AIM OF THE TASK:
Exactly as they appear below, repeat the lines from the one with "Xenophon – Books 4 & 5 (63, 2234)" through the one with "Privacy Policy (38, 358)", and no others.

(Saved data entries)
━━━━━━━━━━

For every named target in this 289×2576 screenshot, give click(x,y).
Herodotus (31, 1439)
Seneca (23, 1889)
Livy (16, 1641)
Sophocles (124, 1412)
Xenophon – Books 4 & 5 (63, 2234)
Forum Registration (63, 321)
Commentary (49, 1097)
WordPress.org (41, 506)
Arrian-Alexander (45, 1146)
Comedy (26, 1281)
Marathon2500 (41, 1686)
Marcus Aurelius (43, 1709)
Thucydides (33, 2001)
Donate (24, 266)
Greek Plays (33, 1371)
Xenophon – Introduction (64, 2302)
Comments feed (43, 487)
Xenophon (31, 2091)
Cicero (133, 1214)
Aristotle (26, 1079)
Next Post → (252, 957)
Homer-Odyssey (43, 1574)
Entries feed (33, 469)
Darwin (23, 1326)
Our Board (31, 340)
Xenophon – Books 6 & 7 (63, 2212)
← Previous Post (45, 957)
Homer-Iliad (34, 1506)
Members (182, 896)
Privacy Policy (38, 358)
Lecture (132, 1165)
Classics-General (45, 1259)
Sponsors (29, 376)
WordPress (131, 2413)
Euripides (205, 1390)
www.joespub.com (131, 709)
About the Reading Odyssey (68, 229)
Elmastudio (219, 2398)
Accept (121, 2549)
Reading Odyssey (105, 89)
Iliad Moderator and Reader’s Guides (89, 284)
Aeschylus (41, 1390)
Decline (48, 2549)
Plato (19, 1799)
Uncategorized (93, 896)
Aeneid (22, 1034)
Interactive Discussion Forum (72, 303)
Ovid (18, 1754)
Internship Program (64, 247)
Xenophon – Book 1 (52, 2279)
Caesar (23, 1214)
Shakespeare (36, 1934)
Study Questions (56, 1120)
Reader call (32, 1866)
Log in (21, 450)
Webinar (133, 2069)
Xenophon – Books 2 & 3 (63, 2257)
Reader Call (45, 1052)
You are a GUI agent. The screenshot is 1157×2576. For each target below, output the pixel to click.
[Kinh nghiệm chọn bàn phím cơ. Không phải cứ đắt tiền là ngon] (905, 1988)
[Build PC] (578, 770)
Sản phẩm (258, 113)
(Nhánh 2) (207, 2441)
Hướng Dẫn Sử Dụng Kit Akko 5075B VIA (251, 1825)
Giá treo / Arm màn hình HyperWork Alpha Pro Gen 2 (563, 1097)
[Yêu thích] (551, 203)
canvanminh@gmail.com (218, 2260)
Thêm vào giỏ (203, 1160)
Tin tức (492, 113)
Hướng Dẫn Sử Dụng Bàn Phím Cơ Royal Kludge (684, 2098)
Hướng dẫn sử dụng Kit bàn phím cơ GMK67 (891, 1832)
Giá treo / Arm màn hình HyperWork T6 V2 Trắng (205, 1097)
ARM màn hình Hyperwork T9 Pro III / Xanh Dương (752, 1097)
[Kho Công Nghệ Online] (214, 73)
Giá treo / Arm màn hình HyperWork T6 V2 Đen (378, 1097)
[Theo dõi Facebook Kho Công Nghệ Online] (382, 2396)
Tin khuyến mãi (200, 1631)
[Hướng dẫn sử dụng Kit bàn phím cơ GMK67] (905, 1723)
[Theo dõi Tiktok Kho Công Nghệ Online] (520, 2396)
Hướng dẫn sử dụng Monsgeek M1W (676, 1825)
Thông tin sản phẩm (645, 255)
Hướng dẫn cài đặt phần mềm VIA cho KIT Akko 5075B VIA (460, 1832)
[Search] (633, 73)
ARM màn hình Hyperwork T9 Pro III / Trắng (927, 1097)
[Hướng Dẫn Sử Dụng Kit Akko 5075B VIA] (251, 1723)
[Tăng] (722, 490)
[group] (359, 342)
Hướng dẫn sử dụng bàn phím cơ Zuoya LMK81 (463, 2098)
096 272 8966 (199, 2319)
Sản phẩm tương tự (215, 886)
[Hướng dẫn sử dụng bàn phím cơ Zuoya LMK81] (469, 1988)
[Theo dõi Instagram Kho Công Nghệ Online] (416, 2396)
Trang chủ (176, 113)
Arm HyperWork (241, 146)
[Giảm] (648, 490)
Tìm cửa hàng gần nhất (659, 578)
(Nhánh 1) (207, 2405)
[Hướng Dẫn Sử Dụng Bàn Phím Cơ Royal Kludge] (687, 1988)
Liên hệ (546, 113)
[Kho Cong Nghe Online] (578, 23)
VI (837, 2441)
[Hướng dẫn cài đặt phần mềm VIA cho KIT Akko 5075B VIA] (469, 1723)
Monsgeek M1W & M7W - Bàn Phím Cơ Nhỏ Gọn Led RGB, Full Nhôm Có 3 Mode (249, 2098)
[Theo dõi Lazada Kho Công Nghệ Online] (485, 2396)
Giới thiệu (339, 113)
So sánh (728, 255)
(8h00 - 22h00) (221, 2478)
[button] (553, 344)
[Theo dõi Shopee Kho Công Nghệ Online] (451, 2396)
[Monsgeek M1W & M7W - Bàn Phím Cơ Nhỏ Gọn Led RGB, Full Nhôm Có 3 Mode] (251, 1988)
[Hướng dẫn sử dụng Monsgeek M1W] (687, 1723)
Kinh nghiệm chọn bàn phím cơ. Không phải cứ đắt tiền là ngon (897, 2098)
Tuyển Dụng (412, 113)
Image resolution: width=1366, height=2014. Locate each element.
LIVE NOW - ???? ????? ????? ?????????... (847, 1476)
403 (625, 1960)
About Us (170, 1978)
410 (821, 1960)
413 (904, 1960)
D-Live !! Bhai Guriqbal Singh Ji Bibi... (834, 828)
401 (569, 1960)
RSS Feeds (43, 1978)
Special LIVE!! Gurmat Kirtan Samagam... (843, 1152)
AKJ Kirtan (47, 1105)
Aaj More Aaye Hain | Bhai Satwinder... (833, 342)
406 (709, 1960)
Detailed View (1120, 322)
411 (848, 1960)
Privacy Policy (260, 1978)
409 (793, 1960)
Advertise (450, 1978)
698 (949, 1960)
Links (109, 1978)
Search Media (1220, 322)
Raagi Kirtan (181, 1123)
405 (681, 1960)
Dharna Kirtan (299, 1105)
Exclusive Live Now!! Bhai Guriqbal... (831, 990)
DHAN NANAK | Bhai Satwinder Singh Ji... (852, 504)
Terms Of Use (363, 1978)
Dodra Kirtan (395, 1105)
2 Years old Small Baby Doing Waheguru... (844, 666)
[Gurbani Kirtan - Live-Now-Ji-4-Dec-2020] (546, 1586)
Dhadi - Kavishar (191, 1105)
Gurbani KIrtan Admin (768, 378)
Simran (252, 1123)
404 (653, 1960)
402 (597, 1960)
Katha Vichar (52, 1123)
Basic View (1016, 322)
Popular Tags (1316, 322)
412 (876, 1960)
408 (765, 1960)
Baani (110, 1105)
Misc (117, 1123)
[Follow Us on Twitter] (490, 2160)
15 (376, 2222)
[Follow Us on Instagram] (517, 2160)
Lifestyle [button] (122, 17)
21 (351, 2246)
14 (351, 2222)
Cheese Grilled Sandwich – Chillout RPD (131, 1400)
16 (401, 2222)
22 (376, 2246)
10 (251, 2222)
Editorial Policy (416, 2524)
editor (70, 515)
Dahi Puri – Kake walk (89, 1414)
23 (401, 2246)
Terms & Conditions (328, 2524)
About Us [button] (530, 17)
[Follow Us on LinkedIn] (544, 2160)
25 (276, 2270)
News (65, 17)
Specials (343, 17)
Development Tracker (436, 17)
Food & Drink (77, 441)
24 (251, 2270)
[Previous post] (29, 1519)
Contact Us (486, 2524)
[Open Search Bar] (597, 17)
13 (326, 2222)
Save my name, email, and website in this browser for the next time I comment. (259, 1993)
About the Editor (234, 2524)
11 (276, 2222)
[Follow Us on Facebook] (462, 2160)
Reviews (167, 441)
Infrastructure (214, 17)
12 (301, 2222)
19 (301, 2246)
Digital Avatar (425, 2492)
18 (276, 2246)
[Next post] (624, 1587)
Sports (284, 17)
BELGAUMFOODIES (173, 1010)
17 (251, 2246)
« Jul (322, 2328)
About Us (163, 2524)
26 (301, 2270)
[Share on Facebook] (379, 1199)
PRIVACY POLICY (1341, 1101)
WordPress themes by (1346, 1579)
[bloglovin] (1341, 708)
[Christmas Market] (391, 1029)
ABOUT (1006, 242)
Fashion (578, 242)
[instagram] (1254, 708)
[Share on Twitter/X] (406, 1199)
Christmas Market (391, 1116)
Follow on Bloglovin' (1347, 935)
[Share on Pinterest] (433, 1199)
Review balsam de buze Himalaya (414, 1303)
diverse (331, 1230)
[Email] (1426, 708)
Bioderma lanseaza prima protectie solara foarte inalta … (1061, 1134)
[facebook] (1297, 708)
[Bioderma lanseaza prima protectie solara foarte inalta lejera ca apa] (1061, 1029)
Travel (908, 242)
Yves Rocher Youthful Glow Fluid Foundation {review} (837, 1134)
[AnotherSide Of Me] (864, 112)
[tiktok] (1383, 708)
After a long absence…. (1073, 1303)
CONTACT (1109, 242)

━━━━━━━━━━

SOLUTION TO THIS PROBLEM:
Xenophon – Books 4 & 5 (63, 2234)
Forum Registration (63, 321)
Commentary (49, 1097)
WordPress.org (41, 506)
Arrian-Alexander (45, 1146)
Comedy (26, 1281)
Marathon2500 (41, 1686)
Marcus Aurelius (43, 1709)
Thucydides (33, 2001)
Donate (24, 266)
Greek Plays (33, 1371)
Xenophon – Introduction (64, 2302)
Comments feed (43, 487)
Xenophon (31, 2091)
Cicero (133, 1214)
Aristotle (26, 1079)
Next Post → (252, 957)
Homer-Odyssey (43, 1574)
Entries feed (33, 469)
Darwin (23, 1326)
Our Board (31, 340)
Xenophon – Books 6 & 7 (63, 2212)
← Previous Post (45, 957)
Homer-Iliad (34, 1506)
Members (182, 896)
Privacy Policy (38, 358)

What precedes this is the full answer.